RECORDS SHOWN –
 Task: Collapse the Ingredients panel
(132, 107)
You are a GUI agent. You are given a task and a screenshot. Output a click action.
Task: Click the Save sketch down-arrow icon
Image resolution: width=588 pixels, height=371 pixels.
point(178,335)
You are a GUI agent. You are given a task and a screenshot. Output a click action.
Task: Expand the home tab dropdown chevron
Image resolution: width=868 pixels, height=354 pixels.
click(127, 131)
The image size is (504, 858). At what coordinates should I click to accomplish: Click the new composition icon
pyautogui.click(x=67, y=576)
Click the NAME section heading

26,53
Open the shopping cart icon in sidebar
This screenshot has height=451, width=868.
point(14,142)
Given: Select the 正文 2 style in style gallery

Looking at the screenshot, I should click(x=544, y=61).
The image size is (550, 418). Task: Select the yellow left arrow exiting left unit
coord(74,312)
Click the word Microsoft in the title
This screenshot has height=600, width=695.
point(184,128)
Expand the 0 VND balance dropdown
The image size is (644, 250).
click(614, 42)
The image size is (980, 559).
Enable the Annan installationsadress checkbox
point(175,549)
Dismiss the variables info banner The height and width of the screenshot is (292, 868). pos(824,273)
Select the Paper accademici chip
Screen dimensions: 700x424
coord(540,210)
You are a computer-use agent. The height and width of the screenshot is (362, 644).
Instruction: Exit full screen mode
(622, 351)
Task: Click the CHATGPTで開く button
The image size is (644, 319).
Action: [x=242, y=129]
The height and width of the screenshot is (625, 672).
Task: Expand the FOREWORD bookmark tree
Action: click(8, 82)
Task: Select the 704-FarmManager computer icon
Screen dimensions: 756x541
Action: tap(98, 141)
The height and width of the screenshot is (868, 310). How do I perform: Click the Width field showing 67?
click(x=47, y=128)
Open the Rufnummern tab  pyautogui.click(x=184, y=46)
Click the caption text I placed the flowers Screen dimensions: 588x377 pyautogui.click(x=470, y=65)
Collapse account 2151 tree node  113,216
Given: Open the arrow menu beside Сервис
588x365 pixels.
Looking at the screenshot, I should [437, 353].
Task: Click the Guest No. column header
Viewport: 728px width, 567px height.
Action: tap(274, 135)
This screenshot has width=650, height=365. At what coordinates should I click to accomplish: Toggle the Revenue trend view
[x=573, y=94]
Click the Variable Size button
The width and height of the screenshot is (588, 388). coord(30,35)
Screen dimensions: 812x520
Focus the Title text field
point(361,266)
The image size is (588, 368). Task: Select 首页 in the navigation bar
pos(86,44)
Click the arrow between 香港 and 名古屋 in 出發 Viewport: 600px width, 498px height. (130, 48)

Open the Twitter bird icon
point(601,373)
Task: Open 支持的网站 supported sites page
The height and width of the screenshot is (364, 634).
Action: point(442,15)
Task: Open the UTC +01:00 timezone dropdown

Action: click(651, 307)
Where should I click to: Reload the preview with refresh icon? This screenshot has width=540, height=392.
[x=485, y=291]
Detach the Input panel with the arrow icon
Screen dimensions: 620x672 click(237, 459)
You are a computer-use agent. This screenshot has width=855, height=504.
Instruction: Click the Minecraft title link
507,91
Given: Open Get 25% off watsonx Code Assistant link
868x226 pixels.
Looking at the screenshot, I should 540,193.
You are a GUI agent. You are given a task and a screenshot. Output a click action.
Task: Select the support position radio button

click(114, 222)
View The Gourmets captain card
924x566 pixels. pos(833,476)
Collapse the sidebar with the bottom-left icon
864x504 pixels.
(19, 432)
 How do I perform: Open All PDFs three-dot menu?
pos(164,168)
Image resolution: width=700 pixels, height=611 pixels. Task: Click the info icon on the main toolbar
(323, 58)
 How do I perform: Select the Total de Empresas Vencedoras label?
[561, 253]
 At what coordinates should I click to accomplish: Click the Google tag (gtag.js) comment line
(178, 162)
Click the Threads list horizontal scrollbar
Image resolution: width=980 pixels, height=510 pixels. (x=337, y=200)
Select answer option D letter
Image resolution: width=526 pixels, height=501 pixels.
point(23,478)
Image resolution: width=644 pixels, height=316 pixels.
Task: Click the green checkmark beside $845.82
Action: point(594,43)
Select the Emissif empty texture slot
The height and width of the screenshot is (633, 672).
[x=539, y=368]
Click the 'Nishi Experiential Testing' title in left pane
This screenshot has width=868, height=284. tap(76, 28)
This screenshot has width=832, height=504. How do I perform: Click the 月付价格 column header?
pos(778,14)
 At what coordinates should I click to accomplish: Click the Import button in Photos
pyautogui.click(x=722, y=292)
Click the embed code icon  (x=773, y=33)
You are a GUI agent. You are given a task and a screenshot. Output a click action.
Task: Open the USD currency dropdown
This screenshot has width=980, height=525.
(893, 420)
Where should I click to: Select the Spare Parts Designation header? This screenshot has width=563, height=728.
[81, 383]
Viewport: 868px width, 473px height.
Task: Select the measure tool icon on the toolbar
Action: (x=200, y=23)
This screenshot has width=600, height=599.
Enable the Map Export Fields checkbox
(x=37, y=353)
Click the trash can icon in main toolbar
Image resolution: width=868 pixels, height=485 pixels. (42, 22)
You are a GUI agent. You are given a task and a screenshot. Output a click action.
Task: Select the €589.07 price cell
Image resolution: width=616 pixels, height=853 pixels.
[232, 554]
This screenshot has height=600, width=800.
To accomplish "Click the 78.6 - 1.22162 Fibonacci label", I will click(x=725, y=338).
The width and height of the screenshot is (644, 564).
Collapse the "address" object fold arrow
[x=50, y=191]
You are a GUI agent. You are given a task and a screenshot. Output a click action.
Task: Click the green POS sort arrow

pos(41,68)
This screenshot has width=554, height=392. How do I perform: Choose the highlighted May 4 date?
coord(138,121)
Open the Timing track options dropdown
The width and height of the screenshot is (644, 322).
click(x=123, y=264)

EXERCISE AIM – Give back the material in full, word for word.

ANSWER FOR THE TASK –
 Task: Collapse the Ingredients panel
(132, 107)
You are a GUI agent. You are given a task and a screenshot. Output a click action.
Task: Click the Save sketch down-arrow icon
Image resolution: width=588 pixels, height=371 pixels.
point(178,335)
You are a GUI agent. You are given a task and a screenshot. Output a click action.
Task: Expand the home tab dropdown chevron
Image resolution: width=868 pixels, height=354 pixels.
click(127, 131)
The image size is (504, 858). At what coordinates should I click to accomplish: Click the new composition icon
pyautogui.click(x=67, y=576)
Click the NAME section heading

26,53
Open the shopping cart icon in sidebar
This screenshot has height=451, width=868.
point(14,142)
Given: Select the 正文 2 style in style gallery

Looking at the screenshot, I should click(x=544, y=61).
The image size is (550, 418). Task: Select the yellow left arrow exiting left unit
coord(74,312)
Click the word Microsoft in the title
This screenshot has height=600, width=695.
point(184,128)
Expand the 0 VND balance dropdown
The image size is (644, 250).
click(614, 42)
The image size is (980, 559).
Enable the Annan installationsadress checkbox
point(175,549)
Dismiss the variables info banner The height and width of the screenshot is (292, 868). pos(824,273)
Select the Paper accademici chip
Screen dimensions: 700x424
coord(540,210)
You are a computer-use agent. The height and width of the screenshot is (362, 644).
Instruction: Exit full screen mode
(622, 351)
Task: Click the CHATGPTで開く button
The image size is (644, 319).
Action: [x=242, y=129]
The height and width of the screenshot is (625, 672).
Task: Expand the FOREWORD bookmark tree
Action: click(8, 82)
Task: Select the 704-FarmManager computer icon
Screen dimensions: 756x541
Action: tap(98, 141)
The height and width of the screenshot is (868, 310). How do I perform: Click the Width field showing 67?
click(x=47, y=128)
Open the Rufnummern tab  pyautogui.click(x=184, y=46)
Click the caption text I placed the flowers Screen dimensions: 588x377 pyautogui.click(x=470, y=65)
Collapse account 2151 tree node  113,216
Given: Open the arrow menu beside Сервис
588x365 pixels.
Looking at the screenshot, I should [437, 353].
Task: Click the Guest No. column header
Viewport: 728px width, 567px height.
Action: tap(274, 135)
This screenshot has width=650, height=365. At what coordinates should I click to accomplish: Toggle the Revenue trend view
[x=573, y=94]
Click the Variable Size button
The width and height of the screenshot is (588, 388). coord(30,35)
Screen dimensions: 812x520
Focus the Title text field
point(361,266)
The image size is (588, 368). Task: Select 首页 in the navigation bar
pos(86,44)
Click the arrow between 香港 and 名古屋 in 出發 Viewport: 600px width, 498px height. (130, 48)

Open the Twitter bird icon
point(601,373)
Task: Open 支持的网站 supported sites page
The height and width of the screenshot is (364, 634).
Action: point(442,15)
Task: Open the UTC +01:00 timezone dropdown

Action: click(651, 307)
Where should I click to: Reload the preview with refresh icon? This screenshot has width=540, height=392.
[x=485, y=291]
Detach the Input panel with the arrow icon
Screen dimensions: 620x672 click(237, 459)
You are a computer-use agent. This screenshot has width=855, height=504.
Instruction: Click the Minecraft title link
507,91
Given: Open Get 25% off watsonx Code Assistant link
868x226 pixels.
Looking at the screenshot, I should 540,193.
You are a GUI agent. You are given a task and a screenshot. Output a click action.
Task: Select the support position radio button

click(114, 222)
View The Gourmets captain card
924x566 pixels. pos(833,476)
Collapse the sidebar with the bottom-left icon
864x504 pixels.
(19, 432)
 How do I perform: Open All PDFs three-dot menu?
pos(164,168)
Image resolution: width=700 pixels, height=611 pixels. Task: Click the info icon on the main toolbar
(323, 58)
 How do I perform: Select the Total de Empresas Vencedoras label?
[561, 253]
 At what coordinates should I click to accomplish: Click the Google tag (gtag.js) comment line
(178, 162)
Click the Threads list horizontal scrollbar
Image resolution: width=980 pixels, height=510 pixels. (x=337, y=200)
Select answer option D letter
Image resolution: width=526 pixels, height=501 pixels.
point(23,478)
Image resolution: width=644 pixels, height=316 pixels.
Task: Click the green checkmark beside $845.82
Action: point(594,43)
Select the Emissif empty texture slot
The height and width of the screenshot is (633, 672).
[x=539, y=368]
Click the 'Nishi Experiential Testing' title in left pane
This screenshot has width=868, height=284. tap(76, 28)
This screenshot has width=832, height=504. How do I perform: Click the 月付价格 column header?
pos(778,14)
 At what coordinates should I click to accomplish: Click the Import button in Photos
pyautogui.click(x=722, y=292)
Click the embed code icon  (x=773, y=33)
You are a GUI agent. You are given a task and a screenshot. Output a click action.
Task: Open the USD currency dropdown
This screenshot has width=980, height=525.
(893, 420)
Where should I click to: Select the Spare Parts Designation header? This screenshot has width=563, height=728.
[81, 383]
Viewport: 868px width, 473px height.
Task: Select the measure tool icon on the toolbar
Action: (x=200, y=23)
This screenshot has width=600, height=599.
Enable the Map Export Fields checkbox
(x=37, y=353)
Click the trash can icon in main toolbar
Image resolution: width=868 pixels, height=485 pixels. (42, 22)
You are a GUI agent. You are given a task and a screenshot. Output a click action.
Task: Select the €589.07 price cell
Image resolution: width=616 pixels, height=853 pixels.
[232, 554]
This screenshot has height=600, width=800.
To accomplish "Click the 78.6 - 1.22162 Fibonacci label", I will click(x=725, y=338).
The width and height of the screenshot is (644, 564).
Collapse the "address" object fold arrow
[x=50, y=191]
You are a GUI agent. You are given a task and a screenshot. Output a click action.
Task: Click the green POS sort arrow

pos(41,68)
This screenshot has width=554, height=392. How do I perform: Choose the highlighted May 4 date?
coord(138,121)
Open the Timing track options dropdown
The width and height of the screenshot is (644, 322).
click(x=123, y=264)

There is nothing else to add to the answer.